Impact: Medium-High. These are daily workflow issues, not edge cases.


Challenge Phase (technical-writer agent feedback)

Initial score: 3/5 → Corrected to 4/5

Undervaluation identified:

  • Modular prompts = fundamental gap (not "nice to have")
  • Three-tier boundaries = operational framework missing from binary MUST/MUST NOT
  • Command spec templates = daily workflow pattern not covered
  • Professional credibility (Osmani's credentials) underweighted

Arguments for 4/5 validated:

  • Fills specific, actionable gaps users encounter daily
  • From credible practitioner (14 years Chrome, O'Reilly author)
  • Published recently (19 days ago) = current best practices
  • Directly applicable to Claude Code workflows

Fact-Check Summary

Claim Verified Source
Addy Osmani = Chrome team ⚠️ Partially Was on Chrome 14 years, left Dec 1, 2025 (Perplexity search)
Author "Learning JavaScript Design Patterns" Yes O'Reilly book verified (1st ed 2012, 2nd ed recent)
Published Jan 13, 2026 Yes WebFetch confirmed
2,500+ agent configs analyzed Yes Cited from GitHub blog in article
Six core areas Yes Commands, testing, structure, style, git, boundaries (article text)
Three-tier boundaries Yes Always/Ask first/Never system (article text)

Corrections applied: Osmani is former Chrome team (current: different role at Google).
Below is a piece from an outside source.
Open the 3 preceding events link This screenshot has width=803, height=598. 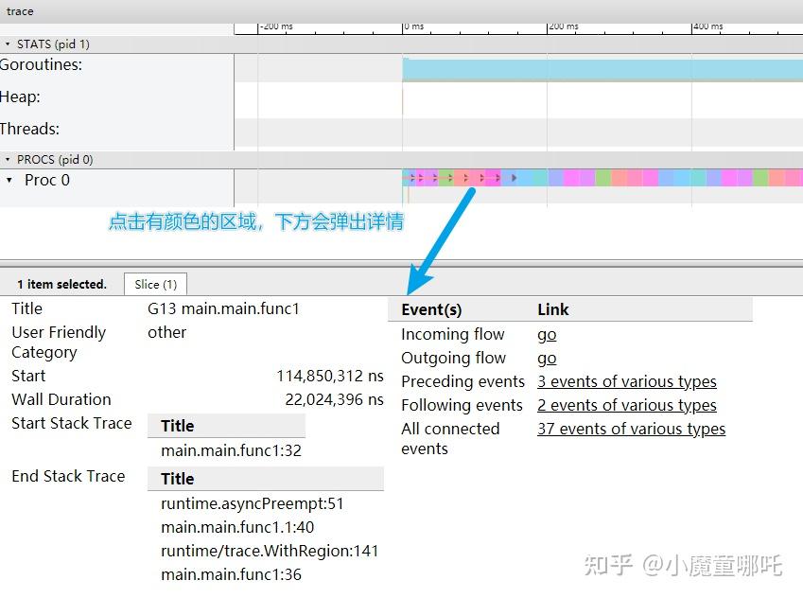[x=626, y=381]
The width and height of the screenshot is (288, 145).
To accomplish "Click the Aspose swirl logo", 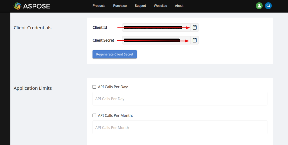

Confidence: High (all major claims verified, minor correction on current role).


Decision

Final Score: 4/5 (High Value - Integrate within 1 week)

Action: INTEGRATE

  • Add 4 sections to spec-first.md (~180 lines)
  • Update reference.yaml with 8 new entries
  • Increment README.md evaluation count
  • Cite Osmani as practitioner validation

Priority: High (within 1 week)

Rationale: Fills specific, actionable gaps (modular design, operational boundaries, command specs) that users encounter daily. From credible practitioner, published recently (19 days ago), directly applicable to Claude Code workflows. Not theoretical—these patterns improve real-world spec quality and prevent context pollution.


Integration Status: ✅ COMPLETED (2026-02-01) Files Modified: spec-first.md (+180 lines), reference.yaml (+8 entries), README.md (+1 count)